I’m not sure I will ever have the answer to it.

 

I have been feeling guilty lately. The day Maddox was born, I was at home within a few hours of his birth. While my kids were asleep, I had been to the hospital, had a baby, and was on my way home by the time they were getting up. Maddox was born a little after 3am, and I was home by 6:30. I was complacent with his birth and death. I didn’t want to deal with it again, so I just buried the emotion and moved on with my life.

 

I think I am paying for that now. I still feel absolutely nothing when I talk about Maddox birth and death. For whatever reason, it doesn’t affect me like the birth and death of Ian and Owen. Maybe that makes me a bad mom, a heartless woman, I’m not sure. But, I can’t find emotion related to that situation.

 

After the chapter on those traumatic events closed, I assume I wasn’t paying close enough attention to God. He somehow saw fit to continue the earthly pain and suffering for me by allowing sin into my marriage. This eventually resulted in not only the loss of 3 children, but also the emotional and physical loss of a husband. Outwardly, I did as any human would, and I expressed my emotions by tears, anger, bitterness and revenge. Inwardly, I opened that little box where my serious emotions were being held captive, and I added these feelings to it. I refused to accept my divorce. I refused to accept the changes going on around me. It became easier to just wake up, work hard at work, come home and lay in bed.

 

 

Sadly, I don’t know how to express those emotions. The world around me has continued. But, I can see now, how harboring all of those feelings is allowing me to keep walls up and keep people out of my emotional world.

 

For the last month, I have cried more out of pure anger than I have probably my entire life combined. Tears are ridiculous, they make no point. They make your nose stopped up & your eyes puffy and they solve NOTHING. But, when I can’t get words out, the only thing I can do sometimes, is cry.

 

I threw myself into work as a distraction from real life. My job was a blessing to me getting through these times when I wanted nothing to do with anyone outside of my walls.
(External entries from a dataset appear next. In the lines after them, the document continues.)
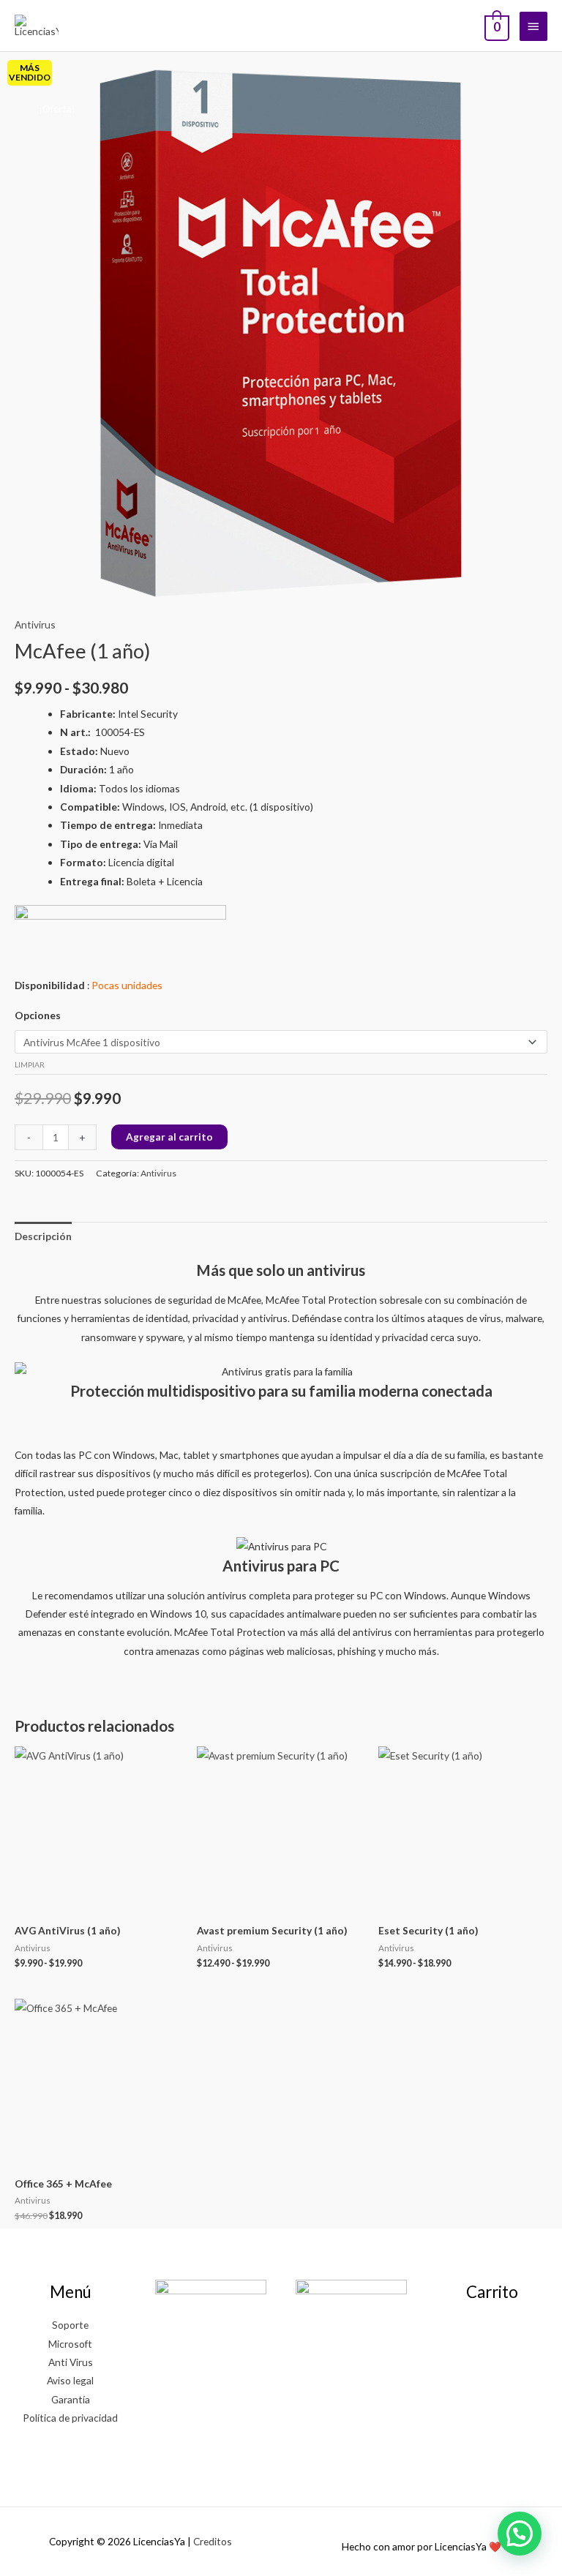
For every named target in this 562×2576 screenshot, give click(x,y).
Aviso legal (70, 2380)
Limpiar (30, 1064)
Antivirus (35, 624)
Now that I have a desire to be a normal human being again, the damage I have done to myself is deeper than I realized.

 

Somewhere in there, I forgot how to truly feel love. I forgot how to accept love. I have been so focused on HIDING the numbness and trying to forget the pain that I have hardened my heart and am having a hard time accepting and feeling love from others.

 

Everything in my head is so complex yet so clear to me. I can’t get across how broken I feel when I am talking to someone. I am blessed that my ex-husband is still someone I feel very close to because we went through this together. However, at the same time, he should be someone who knows me better than anyone in this world, and for some reason, I can’t convey my pain at all. For someone who spent more than ½ their life with me, he doesn’t know me at all anymore.

 

The kids have done very well through this divorce. Our middle son has had the hardest time of all because he is like his mama. He is a sentimental emotional train wreck 80% of the time. When he asks questions, or melts down, I find it really hard to do the whole “mom and dad can’t live together, but that doesn’t mean we don’t love you or your brothers any less” speech. It opens that wound all over again and I spend time trying to suppress the feelings.

 

So, let us be real here. I didn’t take care of myself. After everything happened, I just decided it wasn’t worth it. I’d rather sleep and cry and eat my emotions, rather than find some kind of healthy outlet. For a long time, I threw myself into work and “positive projects”. I thought I was doing good things for others, but it wasn’t coming from the right place. It was desperation, and not salvation.

 

I lost all self-worth. It became easier for me to believe the world was against me. I felt rejected from God. I felt rejected by the sanctity of motherhood. I felt rejected by my own husband. After that feeling because so real, I just stopped caring.

 

Unfortunately, I am now trying to climb out of the hole I dug for myself.

 

Anyway, these are things that have been heavy on my heart for a few days. I have found that when things start to pile up in my head, it’s necessary for me to find a healthy outlet. So, you friends, are my healthy outlet.